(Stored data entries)
↓

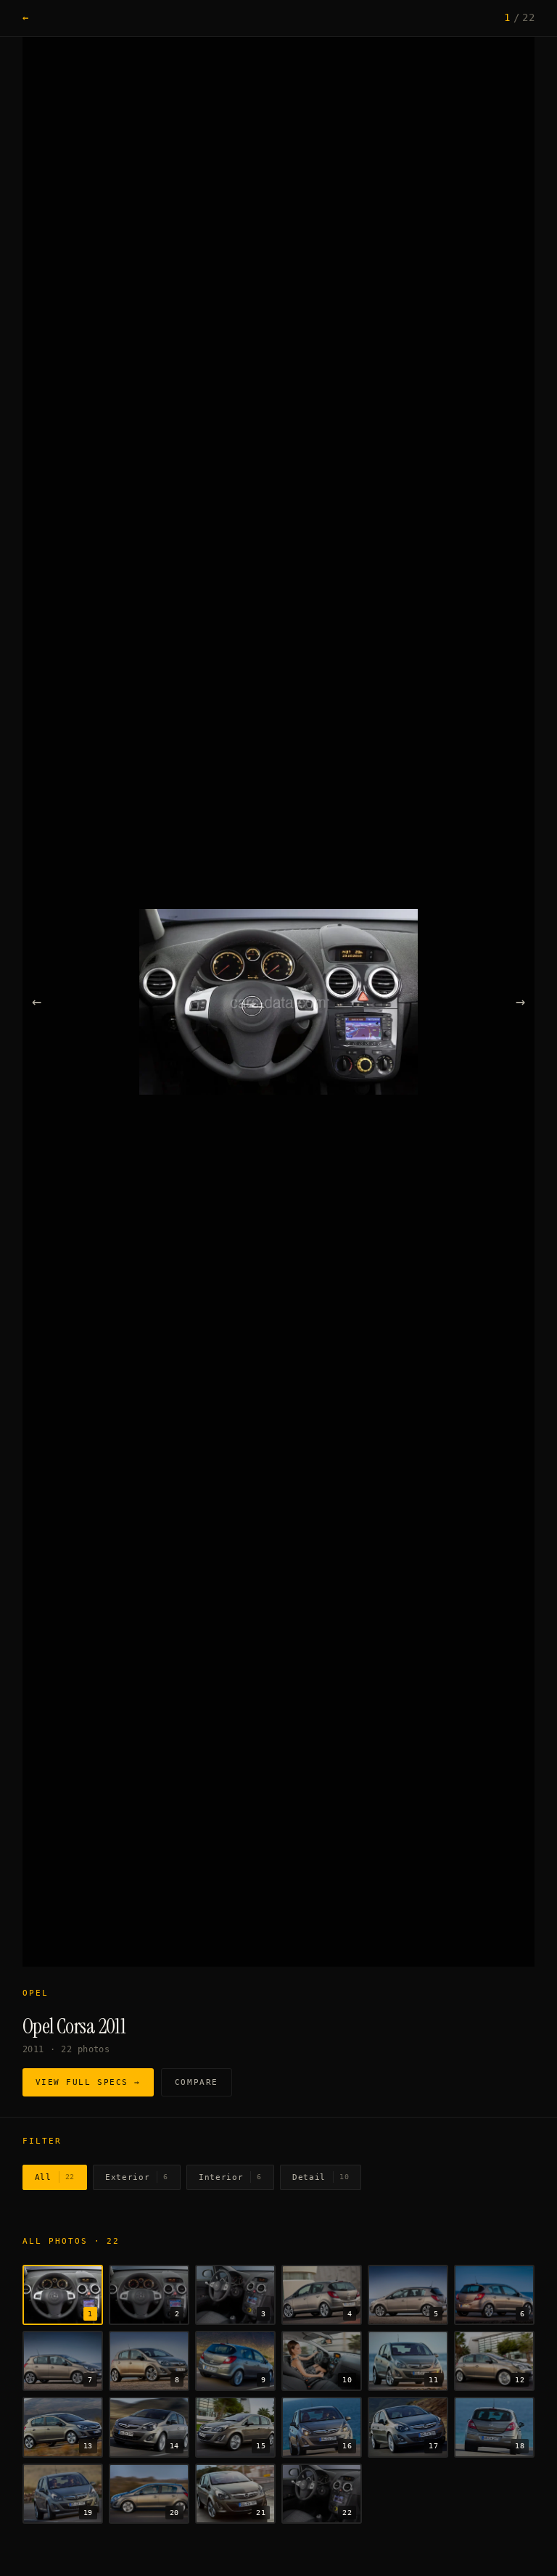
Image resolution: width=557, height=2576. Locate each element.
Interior (230, 2177)
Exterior (136, 2177)
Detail (320, 2177)
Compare (196, 2082)
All (55, 2177)
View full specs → (88, 2082)
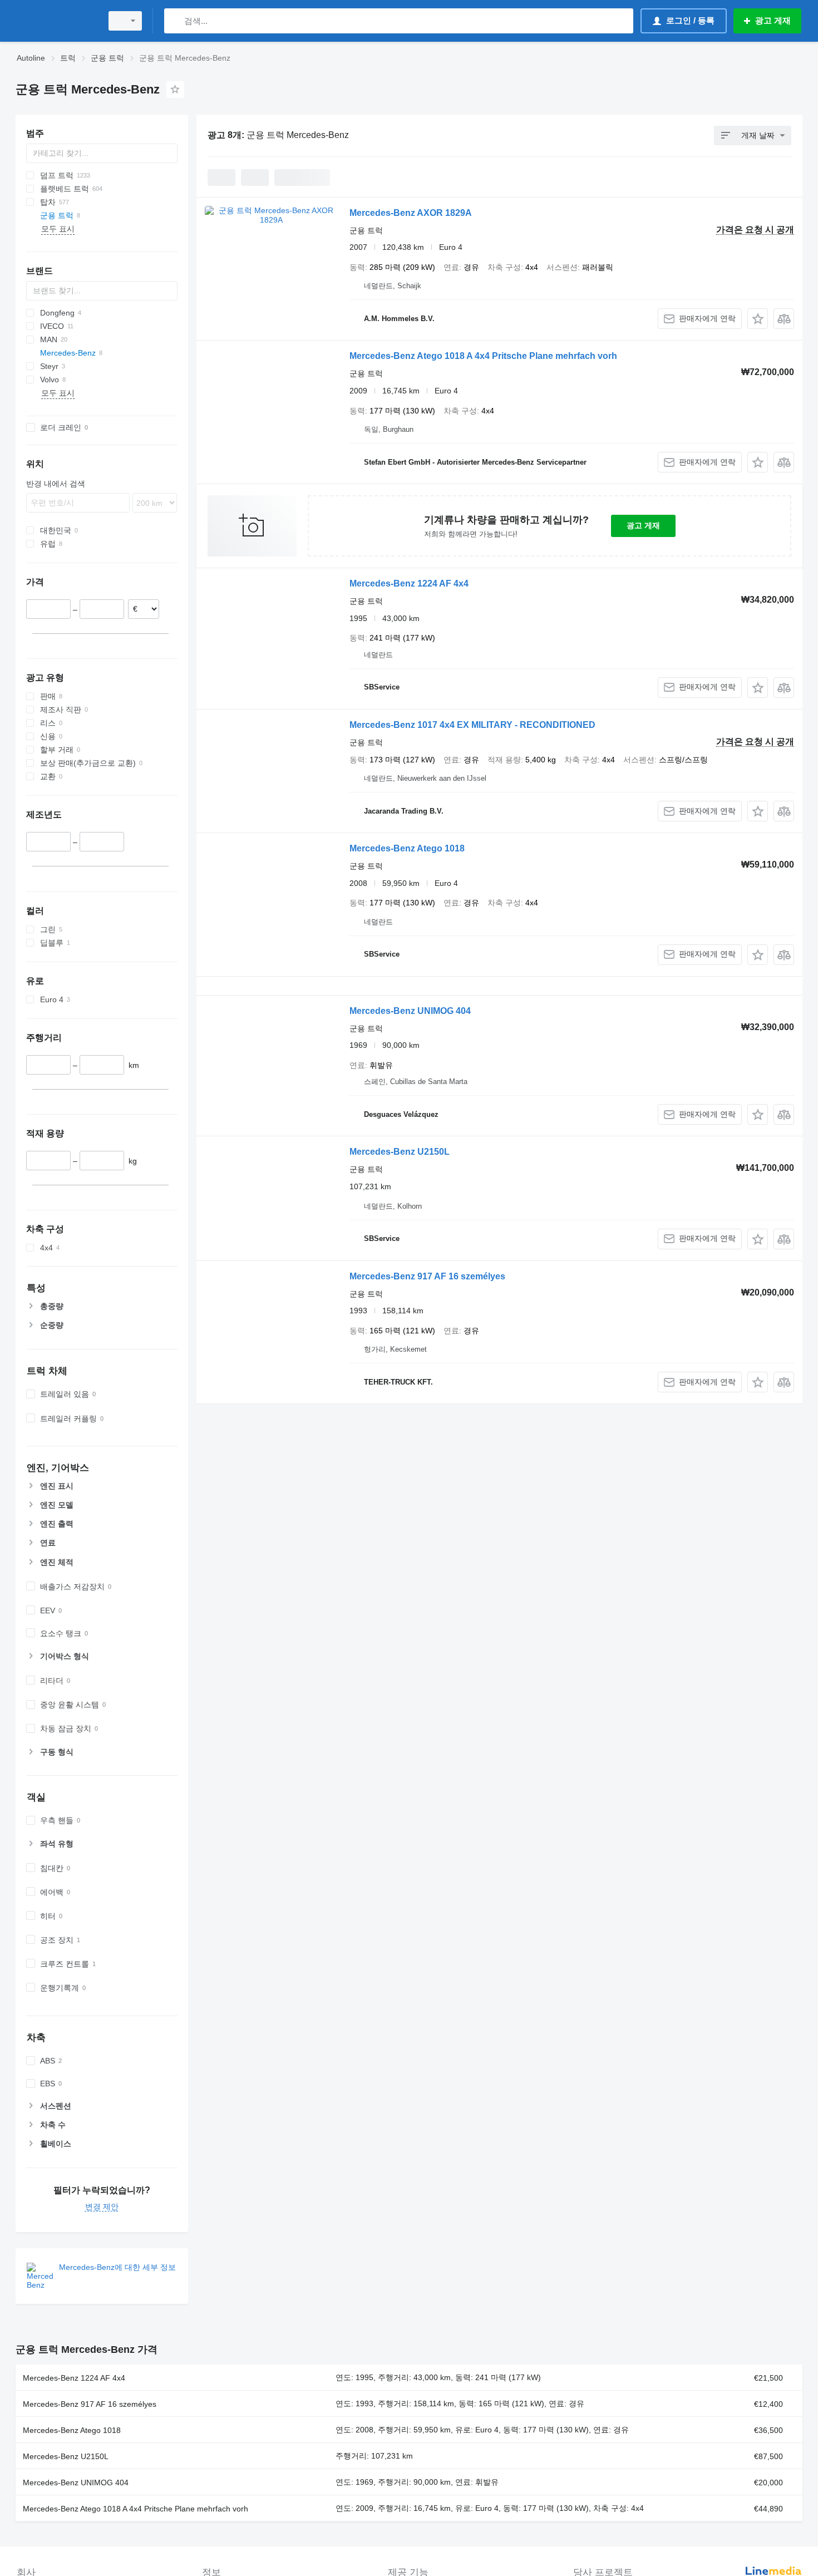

↑

== WORK INSTRUCTION ==
Exact output of each line above is wanted, without the pictures.

== SOLUTION FOR THIS TASK ==
Image resolution: width=557, height=2576. Locate each element.
Interior (230, 2177)
Exterior (136, 2177)
Detail (320, 2177)
Compare (196, 2082)
All (55, 2177)
View full specs → (88, 2082)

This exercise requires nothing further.